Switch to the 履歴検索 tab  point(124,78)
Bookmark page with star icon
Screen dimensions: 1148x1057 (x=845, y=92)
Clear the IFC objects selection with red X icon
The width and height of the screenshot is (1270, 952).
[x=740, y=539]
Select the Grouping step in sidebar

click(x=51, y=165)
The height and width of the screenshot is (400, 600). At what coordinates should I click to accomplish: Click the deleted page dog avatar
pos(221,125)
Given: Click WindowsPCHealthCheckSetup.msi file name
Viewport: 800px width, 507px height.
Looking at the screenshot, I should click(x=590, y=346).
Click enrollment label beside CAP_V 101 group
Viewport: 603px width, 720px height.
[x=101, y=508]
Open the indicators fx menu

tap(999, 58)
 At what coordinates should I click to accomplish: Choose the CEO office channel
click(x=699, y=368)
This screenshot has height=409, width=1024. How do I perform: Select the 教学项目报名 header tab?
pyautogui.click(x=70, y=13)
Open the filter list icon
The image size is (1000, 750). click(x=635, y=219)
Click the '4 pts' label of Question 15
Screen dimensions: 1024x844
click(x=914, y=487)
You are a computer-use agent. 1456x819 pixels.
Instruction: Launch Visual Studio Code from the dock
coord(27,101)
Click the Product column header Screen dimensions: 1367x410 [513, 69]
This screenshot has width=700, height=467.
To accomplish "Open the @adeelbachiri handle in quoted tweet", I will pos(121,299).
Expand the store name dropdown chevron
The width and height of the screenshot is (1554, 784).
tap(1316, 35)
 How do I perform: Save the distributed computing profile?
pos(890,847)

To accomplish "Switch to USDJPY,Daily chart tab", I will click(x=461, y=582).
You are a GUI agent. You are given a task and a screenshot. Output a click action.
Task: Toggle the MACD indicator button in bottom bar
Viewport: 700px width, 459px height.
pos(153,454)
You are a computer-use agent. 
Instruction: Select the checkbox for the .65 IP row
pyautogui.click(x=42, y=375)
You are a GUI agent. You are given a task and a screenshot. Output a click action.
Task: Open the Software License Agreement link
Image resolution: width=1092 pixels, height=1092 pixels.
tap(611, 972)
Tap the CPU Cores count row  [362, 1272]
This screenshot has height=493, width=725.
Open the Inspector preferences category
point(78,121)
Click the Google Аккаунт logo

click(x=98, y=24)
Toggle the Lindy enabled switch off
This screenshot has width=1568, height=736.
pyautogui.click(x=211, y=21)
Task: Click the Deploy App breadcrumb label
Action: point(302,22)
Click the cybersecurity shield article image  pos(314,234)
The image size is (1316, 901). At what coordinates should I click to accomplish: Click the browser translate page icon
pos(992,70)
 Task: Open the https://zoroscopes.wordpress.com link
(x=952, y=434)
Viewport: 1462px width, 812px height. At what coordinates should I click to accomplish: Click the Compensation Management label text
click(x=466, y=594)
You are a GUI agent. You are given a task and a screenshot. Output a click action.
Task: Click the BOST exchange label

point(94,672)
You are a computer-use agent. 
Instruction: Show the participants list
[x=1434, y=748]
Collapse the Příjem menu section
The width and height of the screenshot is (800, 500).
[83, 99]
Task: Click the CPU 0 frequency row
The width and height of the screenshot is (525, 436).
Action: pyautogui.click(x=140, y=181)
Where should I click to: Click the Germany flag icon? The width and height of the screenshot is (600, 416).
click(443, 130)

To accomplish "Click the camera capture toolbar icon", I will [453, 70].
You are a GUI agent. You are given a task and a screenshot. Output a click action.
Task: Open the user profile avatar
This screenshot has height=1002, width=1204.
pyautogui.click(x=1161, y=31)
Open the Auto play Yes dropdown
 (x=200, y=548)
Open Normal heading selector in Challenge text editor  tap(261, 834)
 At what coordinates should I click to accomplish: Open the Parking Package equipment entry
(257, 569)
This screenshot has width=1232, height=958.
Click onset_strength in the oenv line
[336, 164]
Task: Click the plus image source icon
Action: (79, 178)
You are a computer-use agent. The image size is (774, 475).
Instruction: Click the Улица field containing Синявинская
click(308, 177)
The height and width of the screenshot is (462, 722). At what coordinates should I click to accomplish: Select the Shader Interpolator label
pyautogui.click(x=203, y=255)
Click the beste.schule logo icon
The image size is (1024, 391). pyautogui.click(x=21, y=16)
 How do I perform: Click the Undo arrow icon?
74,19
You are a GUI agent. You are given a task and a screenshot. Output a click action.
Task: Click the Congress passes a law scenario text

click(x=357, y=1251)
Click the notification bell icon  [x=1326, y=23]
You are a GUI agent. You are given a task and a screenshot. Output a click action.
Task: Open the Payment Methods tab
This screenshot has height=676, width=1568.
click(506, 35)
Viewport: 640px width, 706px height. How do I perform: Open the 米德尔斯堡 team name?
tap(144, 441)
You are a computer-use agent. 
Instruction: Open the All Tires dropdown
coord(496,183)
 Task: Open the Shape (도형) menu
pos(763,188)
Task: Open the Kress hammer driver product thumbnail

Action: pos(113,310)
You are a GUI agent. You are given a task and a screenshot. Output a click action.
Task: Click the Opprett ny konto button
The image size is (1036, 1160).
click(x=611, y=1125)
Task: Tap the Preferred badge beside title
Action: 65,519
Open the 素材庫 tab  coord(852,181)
========
-- What needs to be done --
Collect every line in the listing above that contains the word "logo" and copy each one out on its own line.

-- Answer for this exercise --
Click the Google Аккаунт logo
Click the beste.schule logo icon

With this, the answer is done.